**To be done**
Transcribe, word for word, the part of the forum answer about finding line intersections that opens with the words containing "now_point = now_point[['id','geometry']]" and closes with "delete the point!".

**Passage given**
········

There you go! now we have the points.


DEPRECATED answer from 2020:

Here's how I did it

  1. slice the first feature
  2. make a unary_union of the rest of the feature
  3. do line intersections using shapely
  4. you'll get one point of intersection.
  5. now repeat for the second, third, fourth, and so on.

here's the example.

  • suppose a geodataframe (gdf) of 6 lines like this GeoJSON

  • then, apply this code to the gdf. This is returning the geometry of the intersections

# the points of intersections will be appended here
points=[]
for i in gdf.id:
    print(i)
    # check overlap
    feature = gdf[gdf['id']==i]['geometry'][i]
    overlap_feature = gdf[gdf['id']!=i]['geometry'].unary_union
    intersects = feature.intersection(overlap_feature)
    points.append(intersects)
points
  • now, make a GeoDataFrame out of the points

intersections = gpd.GeoDataFrame(
    {"id": [n for n,i in enumerate(points)]},
    crs={'init':'epsg:4326'},
    geometry=points
)
  • here's the plot of the result

import matplotlib.pyplot as plt
fig,ax = plt.subplots()
intersections.plot(color="r", ax=ax,zorder=2)
gdf.plot(ax=ax,zorder=1)

enter image description here

the intersections data frame has Point and MultiPoint geometries. But there's a problem here... the points are intersecting. here's how to delete the overlapping points

from shapely.geometry import Point

# convert the multipoints into points 
intersections['ispoint'] = intersections['geometry'].apply(lambda x: isinstance(x, Point)) #backup
is_point = intersections[intersections.ispoint] #check if it's point
was_multipoint = intersections[~intersections.ispoint].explode().reset_index() # converting the multipoint into points 

# now appending both data frames.
now_point = is_point.append(was_multipoint)
now_point.reset_index(inplace=True)
now_point = now_point[['id','geometry']]
now_point['id'] = now_point.index
# ok, now_point contains all intersections, but the points are still overlapping each other

# delete overlapping points
intersections2 = now_point.copy()
points=[]
n= 0
for i in intersections2.id:
    # check overlap
    feature = intersections2[intersections2['id']==i]['geometry'][i]
    overlap_feature = intersections2[intersections2['id']!=i]['geometry'].unary_union

    # IF the point is intersecting with other points, delete the point!
    if feature.intersects(overlap_feature):
        intersections2.drop(i, inplace=True)
    print(n, feature.intersects(overlap_feature))
    n+=1
intersections2

the result is the same, but the intersection points won't overlap each other. here's the plot, and there are 6 row of dataframe, I checked.

edit: note, using `unary_union` means that if we have a large dataset, this may be RAM consuming.

enter image description here

········

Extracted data
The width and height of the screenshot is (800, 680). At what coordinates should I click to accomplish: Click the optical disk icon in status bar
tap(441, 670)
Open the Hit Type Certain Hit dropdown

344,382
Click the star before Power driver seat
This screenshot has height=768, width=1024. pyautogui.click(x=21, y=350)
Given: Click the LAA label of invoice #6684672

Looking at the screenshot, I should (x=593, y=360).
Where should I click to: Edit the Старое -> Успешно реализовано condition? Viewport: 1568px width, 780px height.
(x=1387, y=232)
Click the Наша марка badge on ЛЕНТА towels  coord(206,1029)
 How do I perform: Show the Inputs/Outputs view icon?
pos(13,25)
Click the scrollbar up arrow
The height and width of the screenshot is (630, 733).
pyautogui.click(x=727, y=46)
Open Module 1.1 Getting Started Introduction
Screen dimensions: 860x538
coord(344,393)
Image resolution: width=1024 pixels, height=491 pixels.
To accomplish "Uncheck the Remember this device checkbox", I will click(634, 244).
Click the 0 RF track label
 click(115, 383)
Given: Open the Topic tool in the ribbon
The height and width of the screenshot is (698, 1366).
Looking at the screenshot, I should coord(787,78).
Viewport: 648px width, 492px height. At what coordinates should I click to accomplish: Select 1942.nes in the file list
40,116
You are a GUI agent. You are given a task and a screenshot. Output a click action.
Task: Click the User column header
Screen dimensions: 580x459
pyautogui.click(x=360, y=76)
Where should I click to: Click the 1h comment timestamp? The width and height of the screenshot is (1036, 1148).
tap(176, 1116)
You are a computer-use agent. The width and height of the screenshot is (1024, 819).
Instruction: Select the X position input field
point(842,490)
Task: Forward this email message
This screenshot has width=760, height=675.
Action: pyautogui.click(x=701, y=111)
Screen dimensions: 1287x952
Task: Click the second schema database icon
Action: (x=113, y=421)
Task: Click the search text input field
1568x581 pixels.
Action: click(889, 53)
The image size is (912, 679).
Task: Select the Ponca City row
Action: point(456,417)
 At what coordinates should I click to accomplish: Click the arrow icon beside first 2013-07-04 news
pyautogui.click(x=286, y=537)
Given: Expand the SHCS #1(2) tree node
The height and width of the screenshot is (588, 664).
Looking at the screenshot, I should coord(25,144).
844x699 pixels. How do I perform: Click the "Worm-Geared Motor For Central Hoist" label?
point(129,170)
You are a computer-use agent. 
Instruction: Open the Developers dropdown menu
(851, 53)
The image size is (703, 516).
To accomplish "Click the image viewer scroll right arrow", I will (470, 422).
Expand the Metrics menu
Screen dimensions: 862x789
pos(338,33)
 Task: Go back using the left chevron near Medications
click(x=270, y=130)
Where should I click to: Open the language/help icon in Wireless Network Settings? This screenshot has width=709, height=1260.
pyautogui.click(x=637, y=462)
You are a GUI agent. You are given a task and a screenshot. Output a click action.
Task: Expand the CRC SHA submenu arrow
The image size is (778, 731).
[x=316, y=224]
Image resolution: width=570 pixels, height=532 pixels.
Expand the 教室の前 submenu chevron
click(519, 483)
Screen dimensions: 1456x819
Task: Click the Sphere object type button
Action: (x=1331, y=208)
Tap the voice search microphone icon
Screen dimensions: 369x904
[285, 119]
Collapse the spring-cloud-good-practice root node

········

**Written solution**
now_point = now_point[['id','geometry']]
now_point['id'] = now_point.index
# ok, now_point contains all intersections, but the points are still overlapping each other

# delete overlapping points
intersections2 = now_point.copy()
points=[]
n= 0
for i in intersections2.id:
    # check overlap
    feature = intersections2[intersections2['id']==i]['geometry'][i]
    overlap_feature = intersections2[intersections2['id']!=i]['geometry'].unary_union

    # IF the point is intersecting with other points, delete the point!